Food is fuel. Delicious, nutritious fuel.
As with any fuel, of course, some burn cleaner and some are better suited for different purposes. Natural gas, for example, has twice the energy content than coal (55.5 MJ/kg vs 26 MJ/kg) and produces half the CO2 when burned.
Why, then, do we still burn coal for electricity? Because it’s cheap and easy.
Sound familiar? If farms were located on every main road, had drive-thrus, and were as cheap as fast food, then maybe, just maybe, people would change their eating habits.
Food as a fuel source
Scientifically speaking, energy is measured in calories. Technically, this is the amount of energy required to warm one gram of water by one degree Celsius. What does that mean for food?
Food energy is measured in food Calories. For example, 1000 calories = 1 Calorie or 1 kcal. You’ve seen this information on labels, and in the last few years, on menus. The amount of Calories in an item of food is determined in a lab, where scientists light it on fire and determine how long and how hot it burns. This indicates the amount of total energy an item has. It does not take into account at all how your body digests and absorbs that food.
The average adult female burns in total around 1800-2200 Calories, and males burn slightly more – 2200-2800 per day. This figure varies widely based on your base metabolism, your age, genetics, set point weight, medication, gut bacteria… and the food you eat. One gram of fat contains approximately nine Calories, while a gram of carbohydrate or protein has about four.
The thing to remember is, calories are JUST a number. There are no evil ‘calorie molecules’ in your food.

(Dataset records)
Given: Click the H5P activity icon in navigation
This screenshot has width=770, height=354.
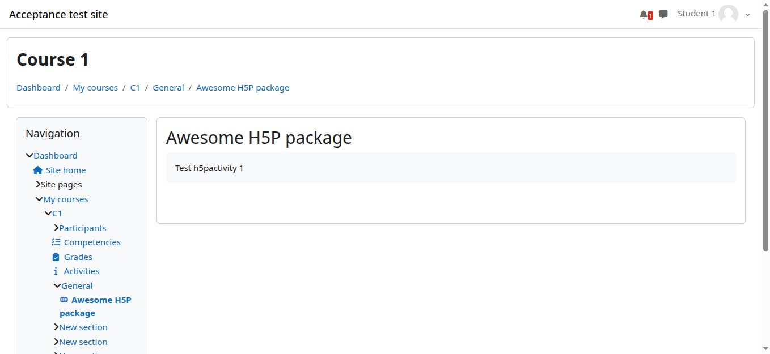Looking at the screenshot, I should 64,300.
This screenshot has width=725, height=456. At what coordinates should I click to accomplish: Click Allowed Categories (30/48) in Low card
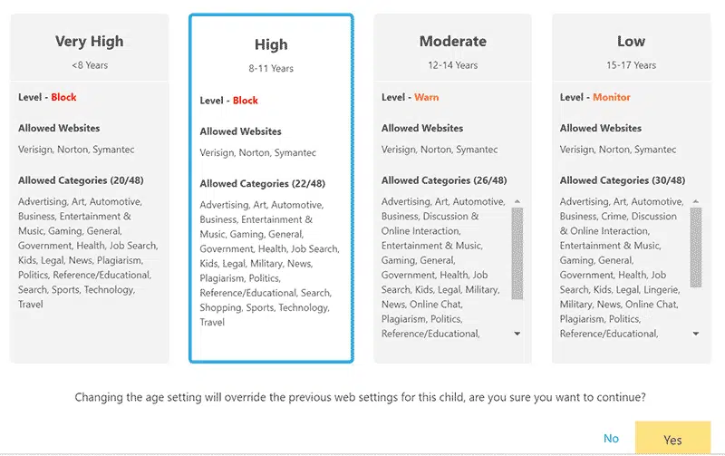tap(623, 180)
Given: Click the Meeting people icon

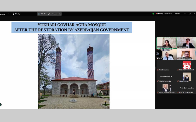Looking at the screenshot, I should [x=13, y=14].
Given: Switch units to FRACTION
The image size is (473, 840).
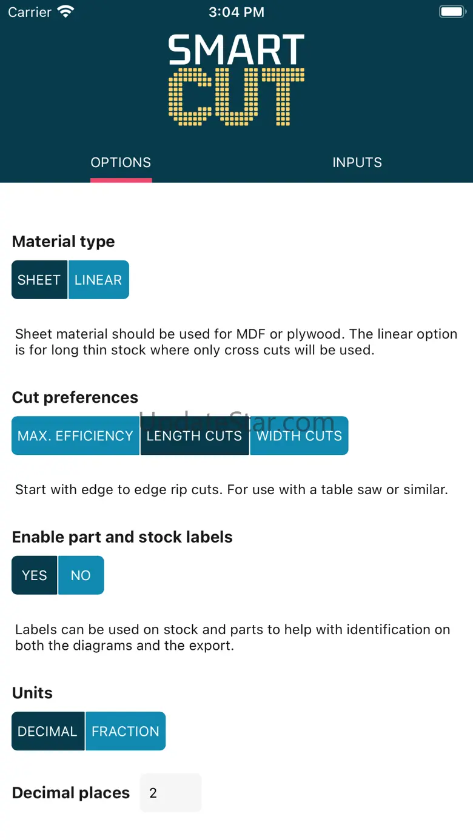Looking at the screenshot, I should (126, 731).
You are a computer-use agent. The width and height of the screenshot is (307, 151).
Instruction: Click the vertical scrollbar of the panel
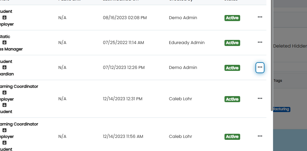click(x=272, y=56)
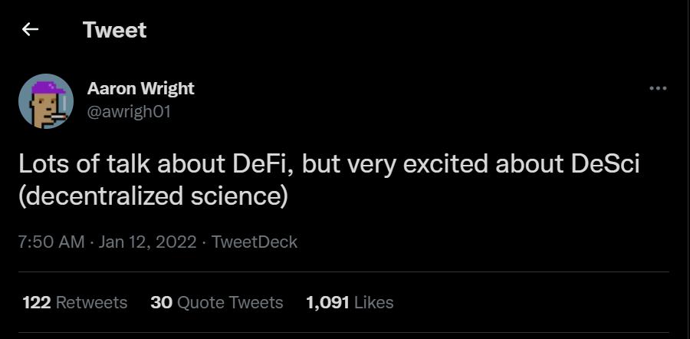Click the 1,091 likes count number
This screenshot has width=690, height=339.
327,302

Work to be completed: For each statement, answer yes or no to whether it agrees with the text on food as fuel, and quote the words of the text that decide it. 1. A gram of fat holds about nine Calories. 2. The lab measurement of Calories accounts for how the body digests food. 3. Average adult males burn fewer Calories per day than average adult females. The data has nothing to do with the text on food as fuel.

Answer for the task:
1. Yes: "One gram of fat contains approximately nine Calories"
2. No: "It does not take into account at all how your body digests and absorbs that food."
3. No: "males burn slightly more – 2200-2800 per day"